Arko Dasgupta, PhD
Arko Dasgupta, PhD
Fred Hutchinson Cancer Research Center
Breast cancer is a major killer in the United States and metastases are the primary cause of breast cancer-related deaths. Approximately 30% of breast cancer patients will develop metastases during their lifetime. Few prognostic factors predict metastases as well as the presence of dormant disseminated tumor cells (DTCs) – cells that have escaped from the primary breast tumor early in the disease and exist in a dormant state in distant organs until they develop in some patients as overt metastases. Clinical evidence suggests that eradication of DTCs would prevent metastasis, however, currently no therapies specifically target these metastases-initiating cells. Indeed, DTCs are resistant to chemotherapy and other targeted therapies, and very little is known about what enables DTC survival despite multiple rounds of chemotherapy.
Breast DTCs reside in a perivascular niche (PVN) – areas within a tissue that are occupied by blood vessels – of distant tissues such as lung, bone marrow, brain, liver and lymph node. Importantly, chemotherapy itself has been show to elicit responses that alter the tumor microenvironment that also contribute to chemo-resistance in other cancers such as prostate cancer.

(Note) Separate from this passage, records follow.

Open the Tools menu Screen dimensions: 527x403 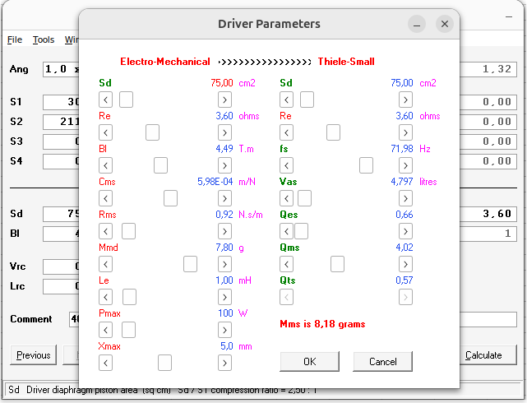44,39
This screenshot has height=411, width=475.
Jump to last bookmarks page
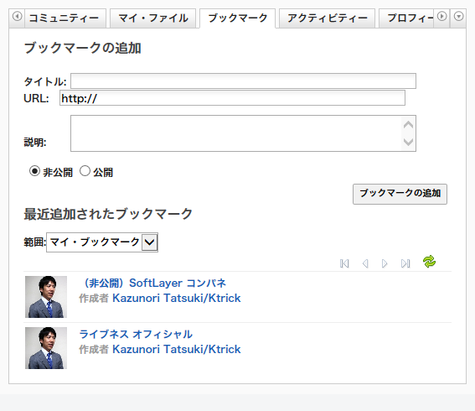click(405, 263)
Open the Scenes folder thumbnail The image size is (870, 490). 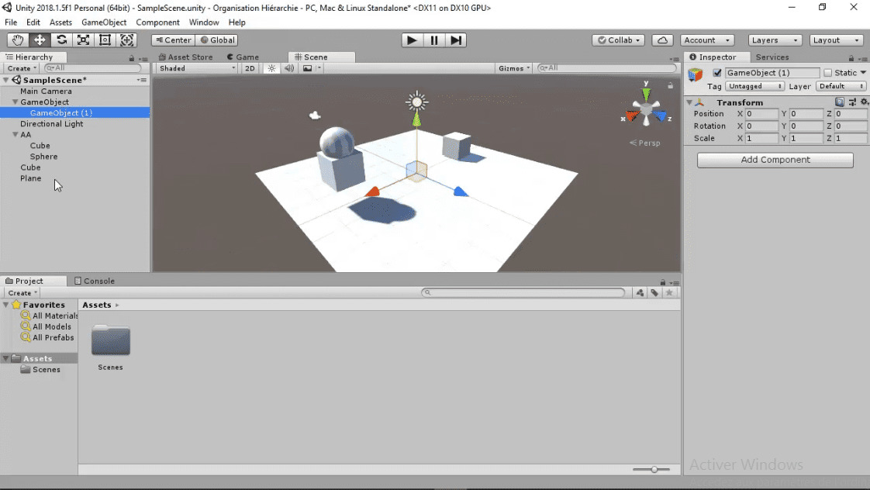coord(110,341)
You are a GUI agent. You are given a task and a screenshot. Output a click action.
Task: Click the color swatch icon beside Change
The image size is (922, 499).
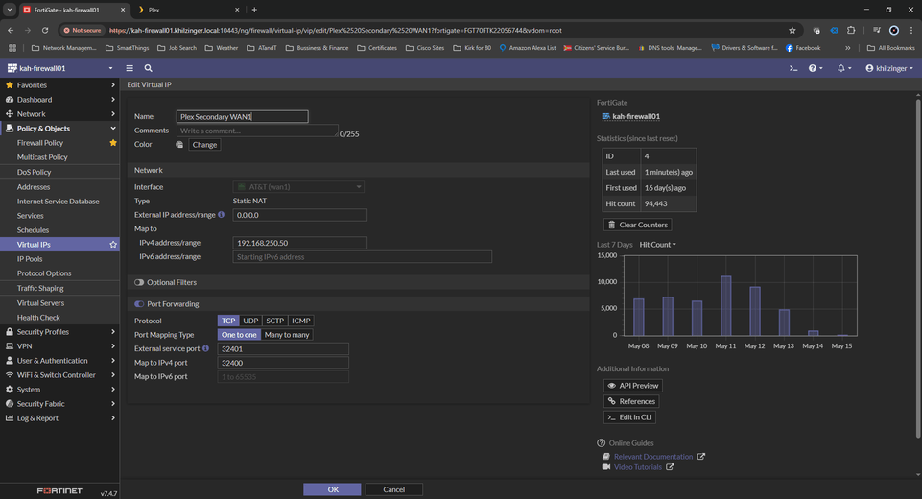coord(179,145)
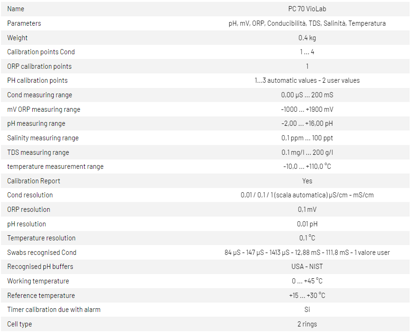411x333 pixels.
Task: Click the mV ORP measuring range label
Action: coord(44,109)
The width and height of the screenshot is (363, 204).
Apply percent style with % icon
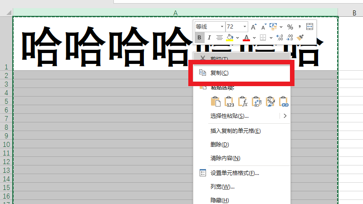[290, 27]
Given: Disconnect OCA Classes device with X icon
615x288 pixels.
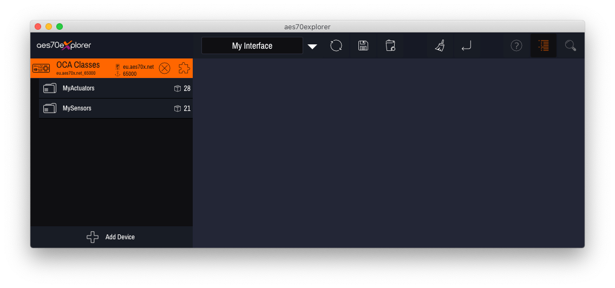Looking at the screenshot, I should 165,68.
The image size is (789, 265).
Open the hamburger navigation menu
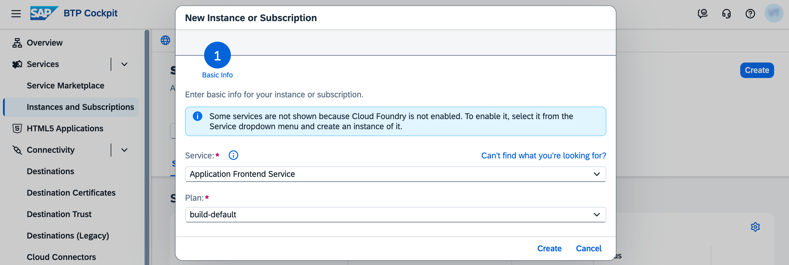pos(16,13)
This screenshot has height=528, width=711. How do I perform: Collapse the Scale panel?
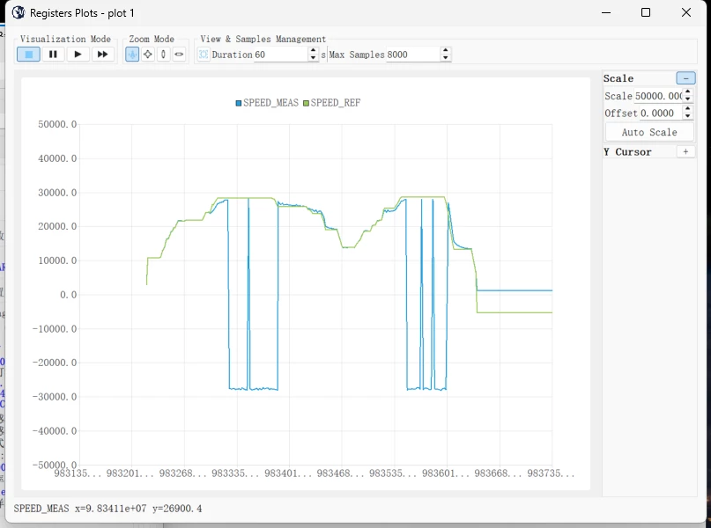[x=685, y=78]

This may be associated with the induction of DNA damage and the consequent change in factors released by blood vessels – a phenomena that remains unexplored in the context of breast DTCs. Preliminary data generated by Dr. Dasgupta suggests that the PVN protect DTCs from chemotherapy. Accordingly, eradicating DTCs for metastasis prevention will require a much deeper understanding the dynamic relationship between DTCs and their microenvironment (PVN).

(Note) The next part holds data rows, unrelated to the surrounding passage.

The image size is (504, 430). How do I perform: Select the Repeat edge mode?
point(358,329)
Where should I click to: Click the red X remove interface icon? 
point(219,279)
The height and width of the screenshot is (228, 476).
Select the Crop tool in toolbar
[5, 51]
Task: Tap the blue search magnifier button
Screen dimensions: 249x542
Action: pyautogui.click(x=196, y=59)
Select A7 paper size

As a Terri Brodeur Fellow, Dr. Dasgupta will couple novel, biologically relevant, in vivo models with high throughput technologies to discover key targets in the PVN that can be translated into curative therapies in patients. He first aims to describe how the PVN responds to chemotherapy in vivo and identify if targeting factors that change in response to chemotherapy can chemo-sensitize breast DTCs. Additionally, he will identify the signaling that is active in the PVN in a chemotherapy setting; the goal here is to discover signaling pathways that can be muted to prevent chemo-protective responses from the PVN. Lastly, he will perform proof-of-concept studies in pre-clinical mouse models of breast cancer dormancy. His overarching goal is to design better treatment regimens to eradicate chemo-resistant DTCs to prevent metastatic breast cancer-associated mortality.

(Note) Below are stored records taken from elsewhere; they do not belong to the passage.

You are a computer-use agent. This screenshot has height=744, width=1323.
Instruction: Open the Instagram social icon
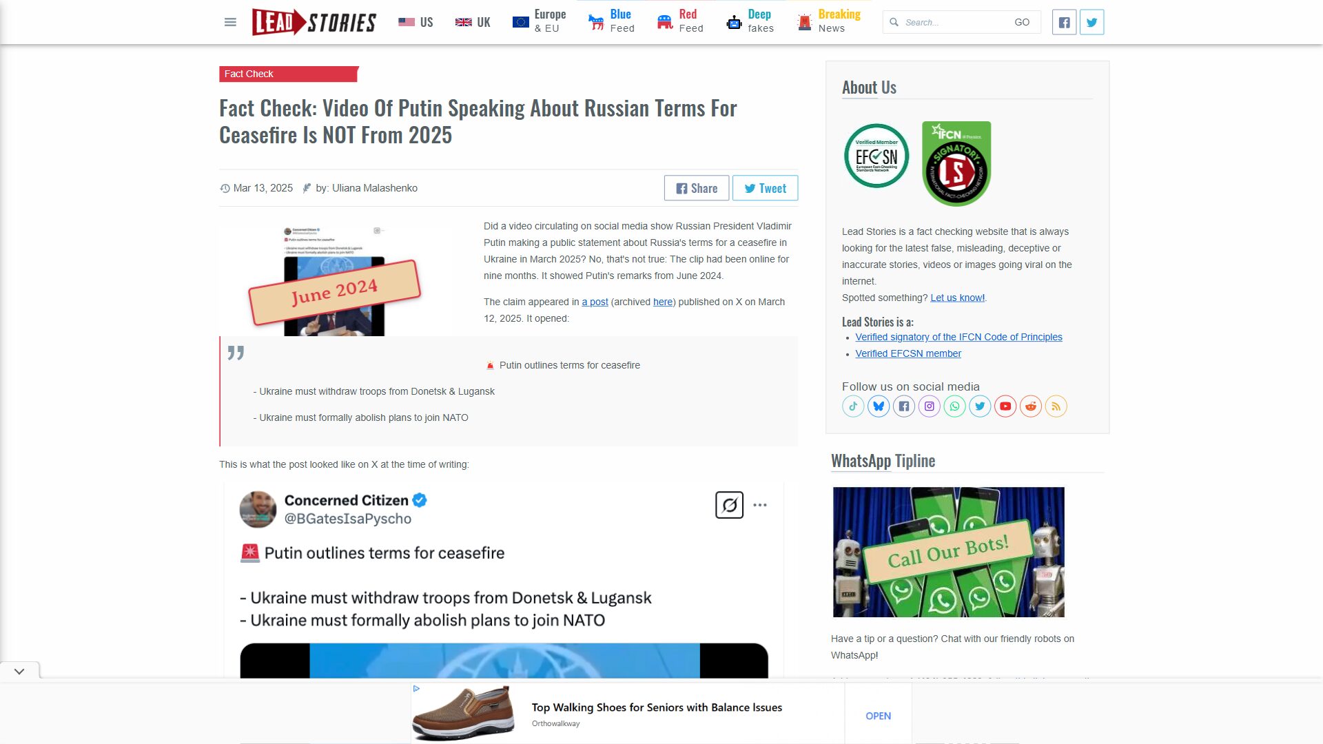tap(930, 406)
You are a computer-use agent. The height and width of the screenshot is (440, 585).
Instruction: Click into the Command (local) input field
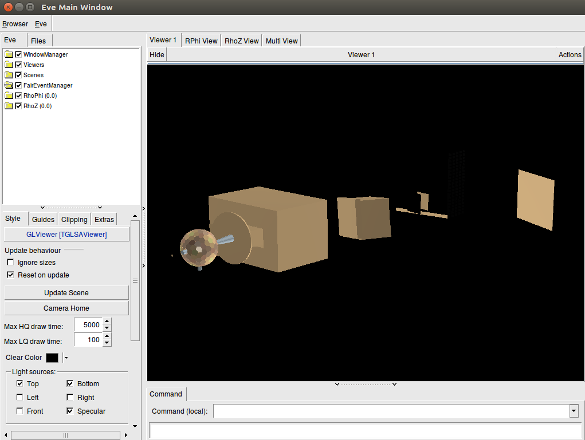tap(391, 411)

Dr. Arko Dasgupta earned his Ph.D. in Genetics and Biochemistry at Dartmouth College, under the supervision of Dr. Jay Dunlap and Dr. Jennifer Loros. During his Ph.D., he studied the circadian control of gene expression, as well as photo-biology of light receptors that play a key role in control of circadian rhythms. He discovered that rhythmic, time of day-specific, gene expression is finely tuned to phase-specify metabolic activities in organisms and that post-transcriptional control plays a key role in circadian gene expression. Dr. Dasgupta is currently a post-doctoral fellow at Fred Hutchinson Cancer Research Center in the lab of Dr. Cyrus Ghajar.